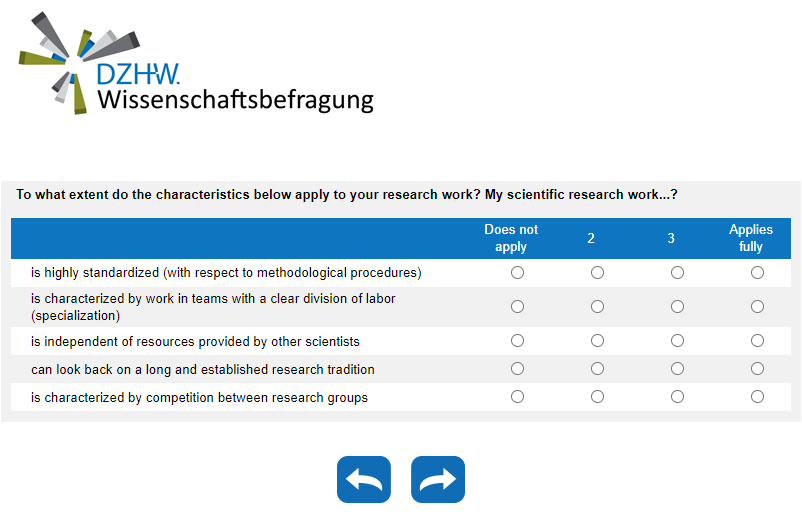Screen dimensions: 802x512
Task: Select 'Applies fully' for established research tradition
Action: pos(757,369)
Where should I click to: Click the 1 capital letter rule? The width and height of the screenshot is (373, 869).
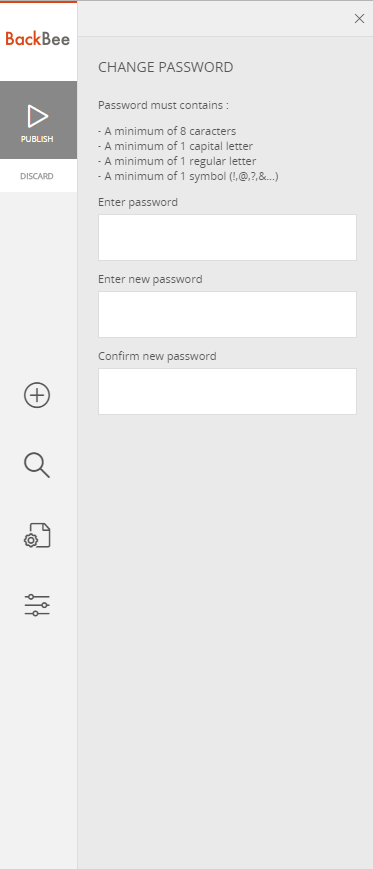coord(176,146)
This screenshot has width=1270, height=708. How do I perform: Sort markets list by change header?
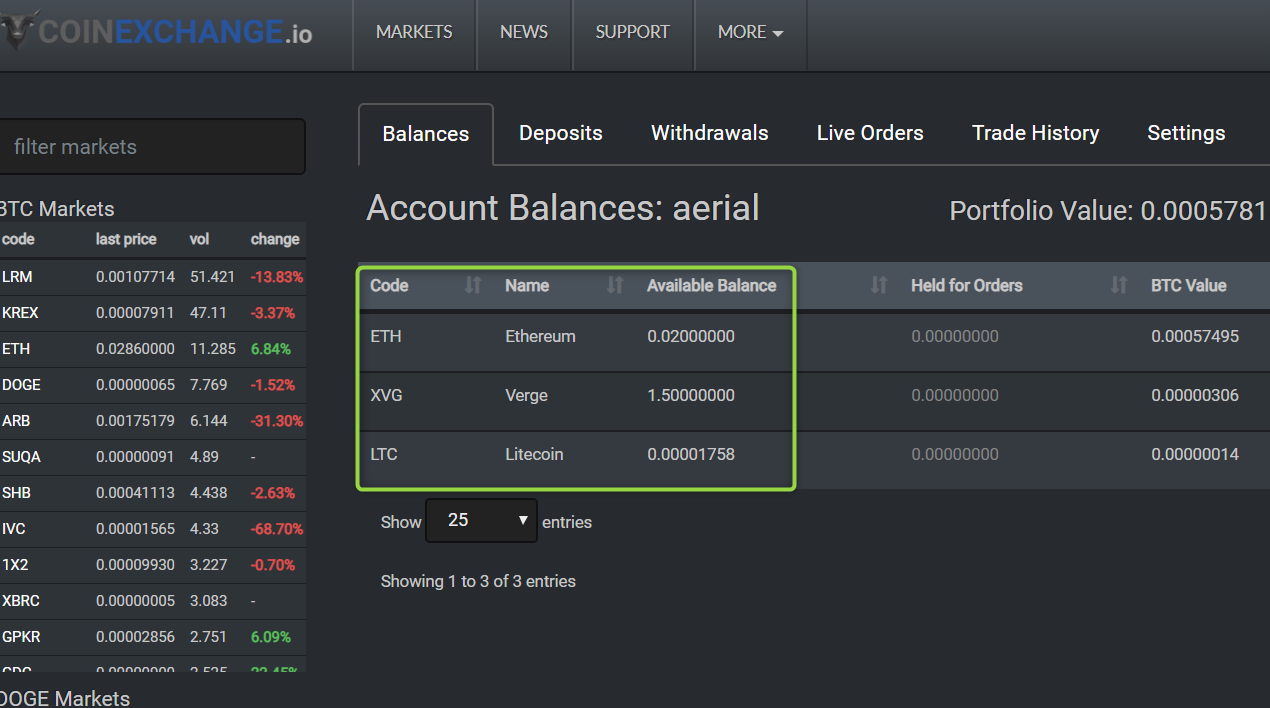(275, 240)
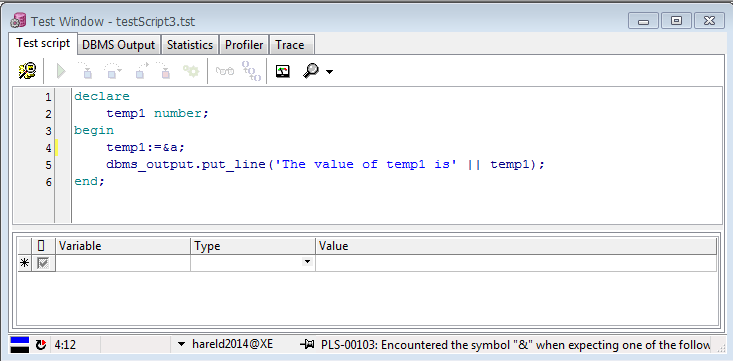Image resolution: width=733 pixels, height=361 pixels.
Task: Click the gears compile icon
Action: coord(191,71)
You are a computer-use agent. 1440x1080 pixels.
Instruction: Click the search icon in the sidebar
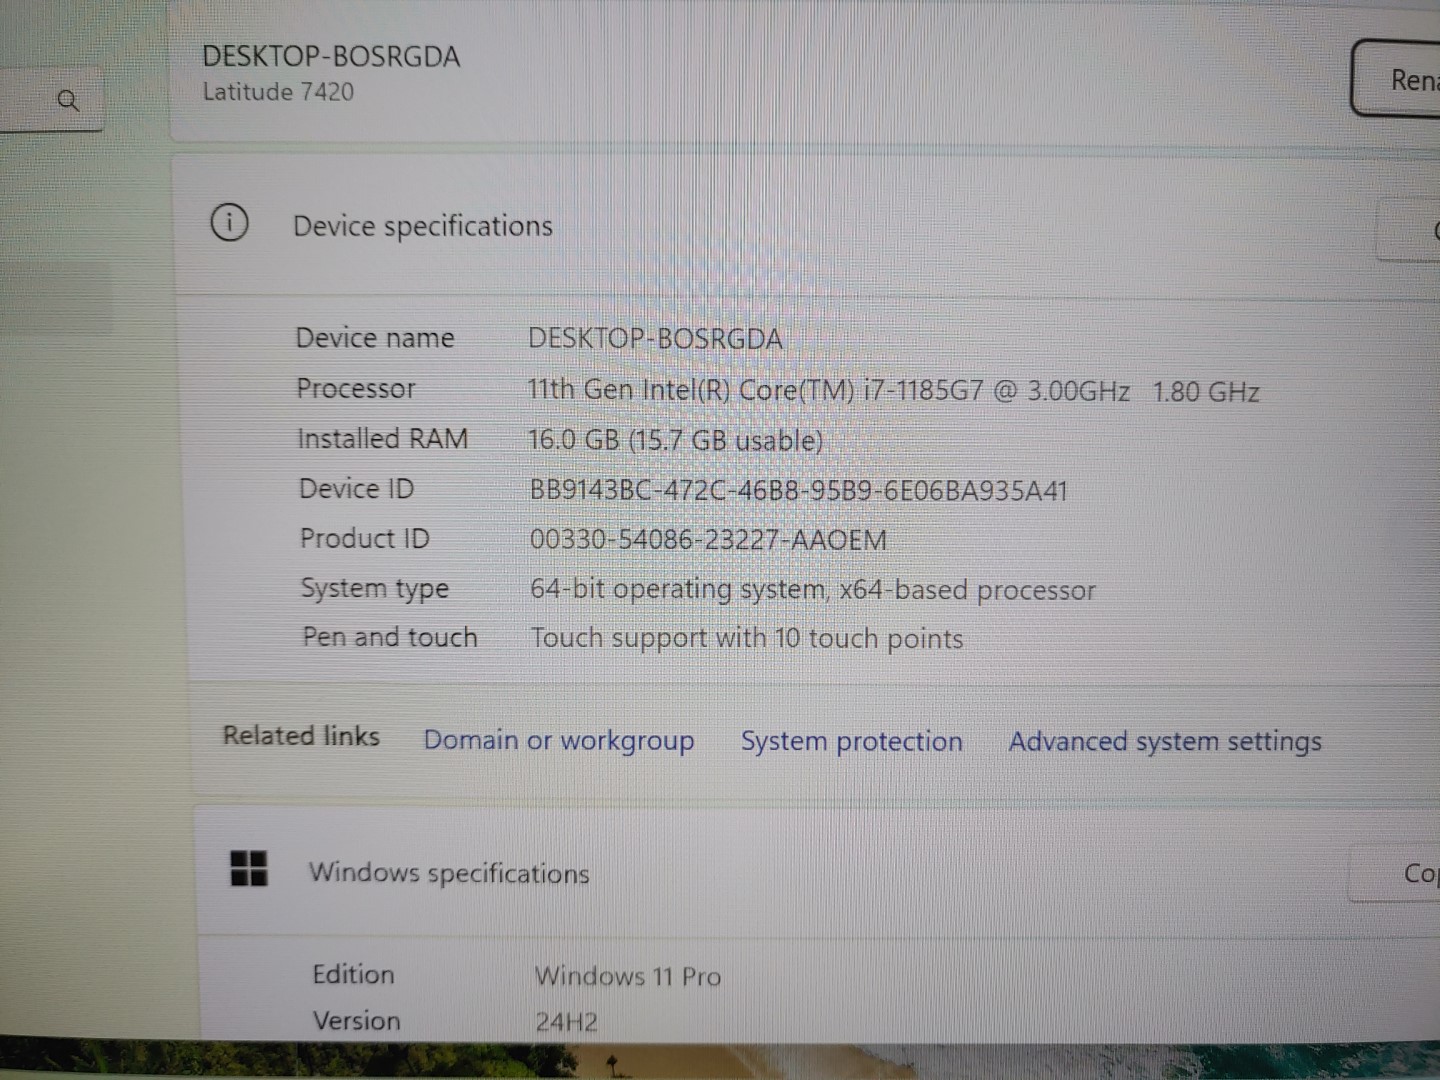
|---|
- **EXERCISE PROMPT**: List every line above that contains the string "screenshot". Case counts.

- **FINISHED EXERCISE**:
Where should I click to: Click the 1 capital letter rule? The width and height of the screenshot is (373, 869).
This screenshot has width=1270, height=708. How do I perform: Sort markets list by change header?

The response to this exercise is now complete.